Remember, Migration Assistant is for copying an existing user account to another Mac that doesn't already have that user account.

Aug 25, 2020 8:31 AM in response to Lanny

Thanks Larry;


Right now the MB Air holds migrated data in a folder in Users that is not an account (Not a Home folder and no account setup). So, the data is on the MB Air but in a users folder. There is a Home folder on MB Air for the duplicate MBP account but it is empty except for macOS folders.


Given this, is it necessary to migrate again into a test account (and rename test later I assume)? Or do I create a new account with that folder name and select the folder as a Home?


On the other hand, if I redo MIgation Assistant, it's not clear what I need to do on the Air first. Delete the user folder with data? Any clean up needed beforehand or is Migration Assistant smart that way?




Aug 25, 2020 8:56 AM in response to Bruce L.

It's Lanny, not Larry.


Once again, you should create a new admin account on the MacBook Air, named temp. Then you sign in to that account so that you can delete/remove the previous account that you made on the MacBook Air.
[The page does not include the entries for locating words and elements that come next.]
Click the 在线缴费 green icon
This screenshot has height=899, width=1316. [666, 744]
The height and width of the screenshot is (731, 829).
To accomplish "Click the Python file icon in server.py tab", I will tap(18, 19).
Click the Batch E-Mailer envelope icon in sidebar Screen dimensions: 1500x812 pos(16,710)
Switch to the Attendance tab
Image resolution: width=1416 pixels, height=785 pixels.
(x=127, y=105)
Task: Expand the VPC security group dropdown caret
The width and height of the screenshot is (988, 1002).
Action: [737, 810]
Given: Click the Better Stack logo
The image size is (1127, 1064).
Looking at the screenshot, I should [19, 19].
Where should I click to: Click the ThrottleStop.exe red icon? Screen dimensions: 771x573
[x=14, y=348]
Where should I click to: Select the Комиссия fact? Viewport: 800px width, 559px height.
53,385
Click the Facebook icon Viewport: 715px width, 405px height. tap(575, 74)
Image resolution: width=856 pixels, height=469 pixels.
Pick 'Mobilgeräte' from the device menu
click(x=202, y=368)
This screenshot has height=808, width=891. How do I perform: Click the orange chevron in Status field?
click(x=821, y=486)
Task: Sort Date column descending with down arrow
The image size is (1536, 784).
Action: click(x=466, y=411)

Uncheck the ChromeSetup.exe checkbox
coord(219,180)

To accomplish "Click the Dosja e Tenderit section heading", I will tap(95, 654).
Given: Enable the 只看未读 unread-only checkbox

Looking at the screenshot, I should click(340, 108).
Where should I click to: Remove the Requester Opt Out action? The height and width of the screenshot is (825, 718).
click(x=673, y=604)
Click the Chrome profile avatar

Once you've done that, you can use Migration Assistant to add your account from the MacBook Pro to the MacBook Air. If the Migration Assistant brings your prior account to the MacBook Air, you will then be able to use that account on the MacBook Air. Then it will be safe to delete/remove the temp account.

Aug 25, 2020 9:22 AM in response to Bruce L.

Using the "User & Groups," in System Preferences, you're going to remove/delete the user that you created that has the same name used on your MacBook Pro. This can only be done if you're signed in as the temp user admin account. Don't use the Finder for any of this. Leave the Applications and Library folders alone.


When you use Migration Assistant, you can then exclude the applications portion.

Aug 25, 2020 10:39 AM in response to Bruce L.

No, there is no renaming of accounts involved. You are not migrating anything to the temp account. The temp account is to only be used to delete the existing user account on your MacBook Air because you shouldn't have created one there to begin with.


If you don't understand this, boot to your Recovery partition and erase the drive and start over from the beginning.

Aug 30, 2020 5:40 PM in response to Lanny

Lanny;


I deleted the account that was duplicated from the old MBP. (empty account)

I deleted the migrated duplicate orphan user on my MB Air and a folder (had no account) that had the migrated data from the MB Pro by moving it to Trash.


I started Migration Assistant and it ran out of space. Checking the MB Air there is an "other" space in my disk of 158 GB. I think this is the migrated orphan user folder. I tried emptying the trash on MB Air and used Disk First Aid - no result. I can't seem to get rid of the space occupied by the migration that didn't work. It was in a user folder and not an account so I moved it to the Trash. Now it's not visible anywhere except on Storage.


Any idea what to do?



Migration Assistant din't move the Home folder to tthe admin account. Why not?